There were banners and balloons. But like a Potemkin village, it was all an illusion. There was never any intention on allowing the will of the people to be expressed.
This is tragic, for two distinct reasons. First, a democratic Pakistan is the best guarantee
of the triumph of moderation and modernity among one billion Muslims at the crossroads of our history. And second, the alternative of a long-term nuclear-armed Pakistani dictatorship has consequences that could make September 11th look like a mere prelude to an even more horrific future for the civilized world.
Ladies and Gentlemen:
Mine is not the simple life I dreamed of growing up in Pakistan and going to school at Harvard,and Oxford.
I am asked how as a Muslim woman in a traditional society, I became Prime Minister of Pakistan.
In fact, circumstances propelled me on to the road of leadership. The gauntlet of leadership was thrown down before me and I had no choice but to pick it up. And once I picked it up, I focused my life and energy like a laser-beam on bringing democracy and human rights to my people.
I found that leadership is demanding. Life often demands difficult decisions. I had to choose between family and duty, and I had no real choice. The stakes were too high to allow any obstacles to success. Often personal happiness was sacrificed in pursuit of national and political goals.
Sad, but necessary, leadership is a commitment to an idea, to principles, to fundamental human values. My commitment to democracy, to fundamental human rights, to modernity, helped me walk the high mountains of success as well as the low valleys of imprisonment and exile. Leadership demands a price from the individual and it also demands a price from the family.
I was in America during the Watergate crisis and the impeachment proceedings against President Nixon. Above all, in America during the Watergate crises I saw the awesome power of the people to change policies, change leaders, and change history. I marveled at how a people could bring down a government. I lived in a dictatorship. Those criticizing the President ended up in prison or ended up facing assassination attempts.
At Oxford, I became the first female foreigner to be elected as President of the Oxford Union.
The Oxford Union reflects the British Parliament. It was there that I learned to debate, slowly gaining confidence before an audience.
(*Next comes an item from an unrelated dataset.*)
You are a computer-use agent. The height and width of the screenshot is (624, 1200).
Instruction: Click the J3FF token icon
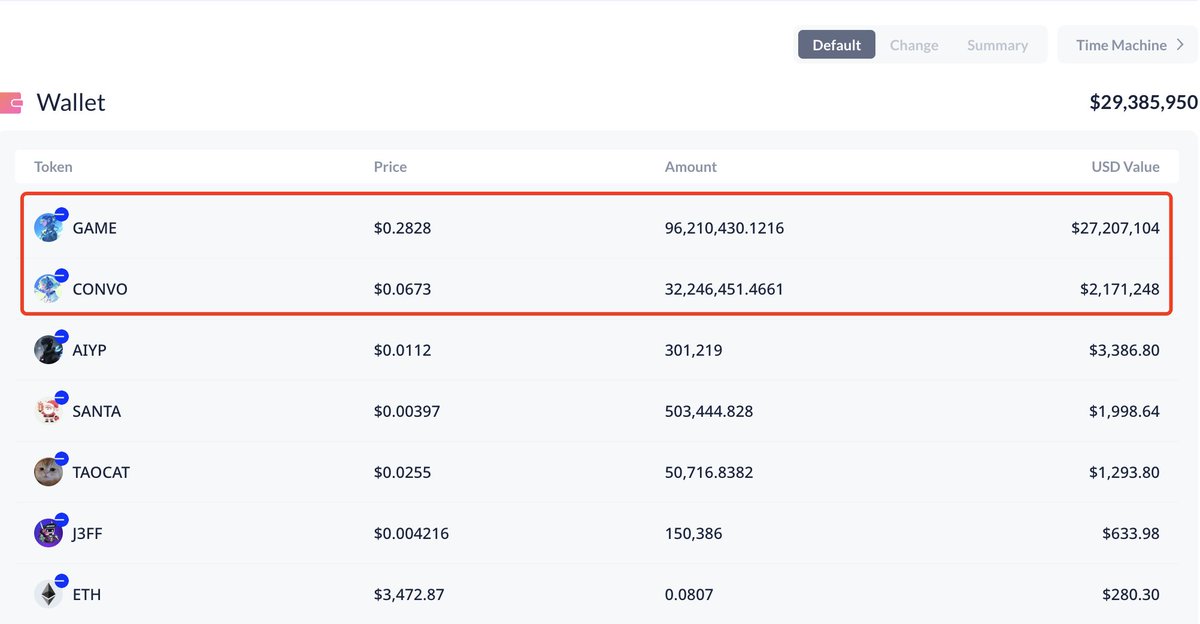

It was there that I learned to further focus my energy into attaining specific and definable goals.
It was there that I learned that I could beat the odds. It was there that I learned not to accept "no" for an answer, and in the words of Bobby Kennedy, to ask, why not?
I returned to Pakistan in 1977 hoping to join the Foreign Service. I dreamt of becoming the Ambassador to Washington.
Within a week, my life changed dramatically. A military coup took place. My Mother awakened me in the early hours. Army tanks had surrounded the Prime Minister's House.
My Father was taken away by the military to an unknown destination.
He was released and returned to our family home in Karachi. But then the army raided the house again and took him away. He was released again and then rearrested. He was finally hanged amidst international outrage.
A few hours before his murder, my Mother and I went to the death cell to see him and bid him farewell. It was then in that final meeting that I decided that come what may, I would fight for democracy and fundamental rights in Pakistan. During the long night of military dictatorship, which lasted eleven years, my Mother and I were imprisoned time and again. My Mother was baton charged and denied proper treatment.
Today she suffers from a form of Alzheimer's her doctors claim was brought on by that head wound.